— Кто знает, кого не было, а кто был? — ответила она, но без прежней веселости. — Ты расслабься, малыш. Забудь все, что случилось в туалете, и пей. Знаешь, как говорят, что-то стало холодать… Пей давай.
Когда Малькольм проснулся следующим утром, его волосы стали белоснежно седыми, кроме тех мест, которые кровь расцветила устрашающим малиновым: седее даже, чем волосы его отца, как он заметил Мельбе в кровати.
— Ты выглядишь просто грандиозно, — сказала Мельба, — не говоря о том, что это какое-то дурацкое чудо. Боже, ты прекрасный. Я хочу оставаться в постели и смотреть и смотреть на тебя. Боже, ты седой, малыш.
— Так со мной все в порядке, Мельба? — спросил Малькольм, и его голос опять прозвучал как чужой.
— Ты никогда еще не выглядел лучше, малыш, — уверила его Мельба. — Дай мама поцелует своего седого ангелочка.
Мельба поцеловала его в новые волосы.
Потом, развязав верх пижамы Малькольма, она начала целовать его в грудь.
Он хотел ответить на ее комплимент, поцеловать ее в волосы, но его голова болела слишком сильно.
— Седые волосы так идут твоей розовой коже, — отметила Мельба. — Ты выглядишь одновременно темным и светлым.
— Мельба, дорогая, попроси принести кофе. Ты меня возбуждаешь, как всегда, но у меня слишком кружится голова, чтобы заниматься любовью.
— Я пошлю за кофе, — сказала Мельба, все еще под впечатлением. — И я сегодня буду только заниматься любовью. Не говори мне ничего. Зачем же я тебя купила, малыш?
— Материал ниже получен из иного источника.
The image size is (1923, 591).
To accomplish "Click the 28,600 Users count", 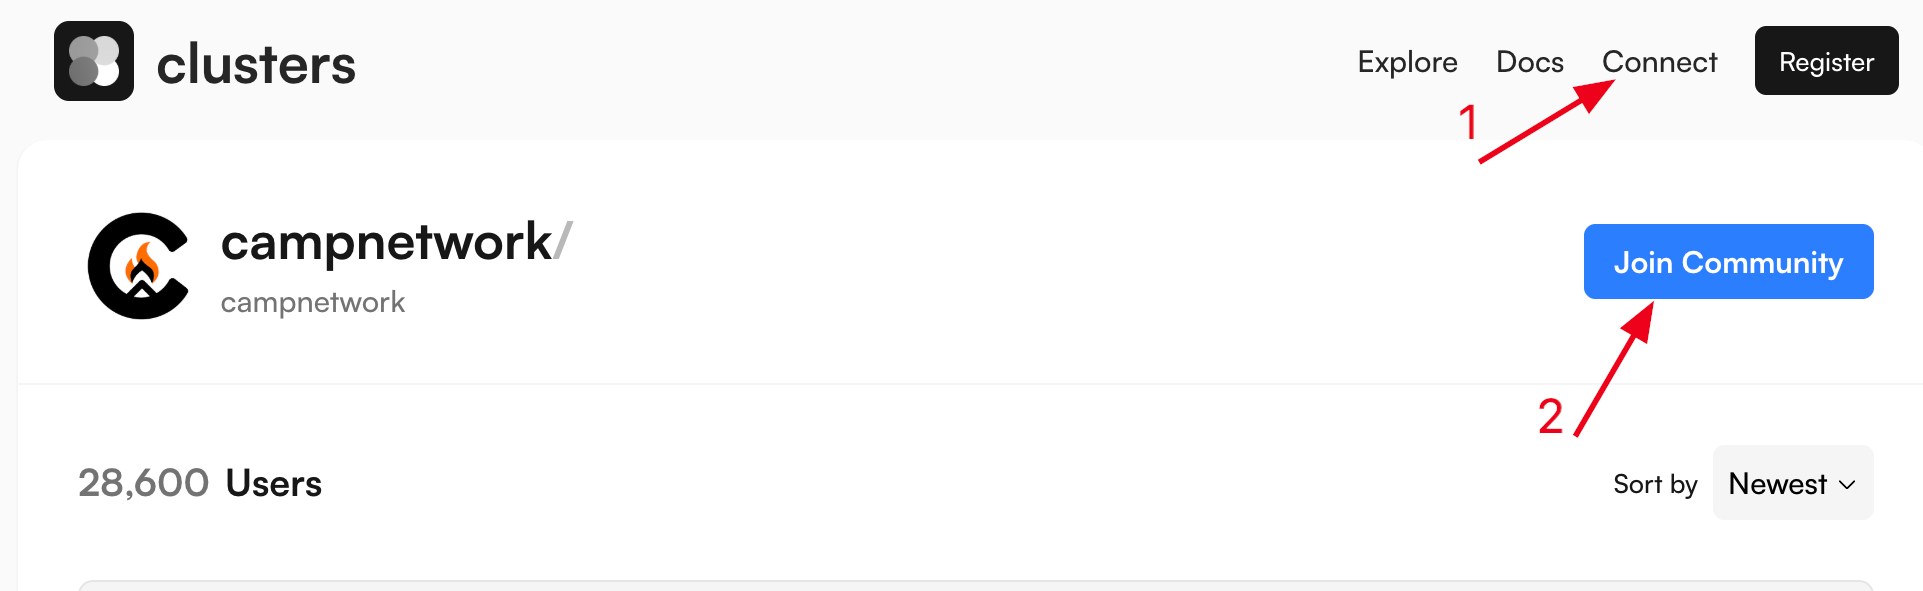I will coord(200,483).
Она снова поцеловала его в грудь.
— Отвечай мне, — потребовала она, — зачем я тебя купила?
— Ты меня купила? — простонал Малькольм под ее ласками.
— Со всеми потрохами, — ответила Мельба, оставляя мокрый поцелуй. — Ммм… Настоящие сливы. Еще и седина!
Позднее, попивая кофе, она вышагивала по комнате и время от времени поглядывала на Малькольма, который оставался в постели, тихий и смирный. Она отыгрывала новый репертуар и спела одну из любимых песен, специально для Малькольма:
Во мне всякого есть понемножку,
Но я целиком твоя!
Малькольм улыбнулся ей из кровати, слабо, но благодарно.
— Если и есть в мире что-то губительное для большинства мужчин, то это брак, — всегда повторял своим последователям мистер Кокс. Малькольм не стал взрослым мужчиной в полном смысле слова, но он был мужчиной, и в его случае брак оказался губительным.
Ни один человек из круга мадам Жерар и мистера Кокса не думал, что Малькольм, пробывший с ними недолгий срок, покинет их таким путем, каким пошел он. Но когда все окончилось, каждый согласился, что этот путь был для него едва ли не единственным.
Слишком юный для армейской службы, слишком неподготовленный к тому, чтобы продолжать образование и становиться ученым, слишком необученый для рядовой работы… что ему оставалось, кроме брака? Брак ему предоставил все, чего до сих пор не доставало, а также открыл особый способ покинуть мир, в котором (как говорили иные) ему и так не было места.
Брак, который многих вводит в жизнь, привел Малькольма к счастью — и смерти.
Чувствовала ли Мельба, что Малькольм умирает, никому не известно. Она была слишком занята разговорами со всеми на свете. Кроме того, она не была знакома с мадам Жерар и мистером Коксом и их кругом, а они были единственными, кто мог подсказать ей, в каком состоянии сейчас Малькольм.
Основной момент, интересовавший Мельбу в этот период, заключался в том, что после многих недель непрестанного брака она нашла, что все еще не беременна, а следовательно, может окунуться в свою профессиональную карьеру и супружеские обязанности без страха и препон. И вдобавок они, муж и жена, могли свободно идти разными путями, как и было до брака.
В ту ночь, как он опознал «отца» и раскроил себе голову, Малькольм обнаружил, что слишком слаб, чтобы покидать кровать. В этом состоянии его осенила счастливая мысль записать все его разговоры с мистером Коксом, Жераром Жераром, Кермитом и другими на английском языке. Но вскоре после того, как он начал записки, он подхватил свирепую простуду, которая, по словам его кубинского слуги, была и вовсе пневмонией. С тех пор он все записывал по-французски: при его нарастающей слабости этот язык казался ему более легким.
Мельба знала французский очень хорошо, но после того, как почитала его записи на английском, она утратила к ним и без того не сильный интерес. Поэтому никто не видел его работу до того времени, когда Малькольма уже не было в живых.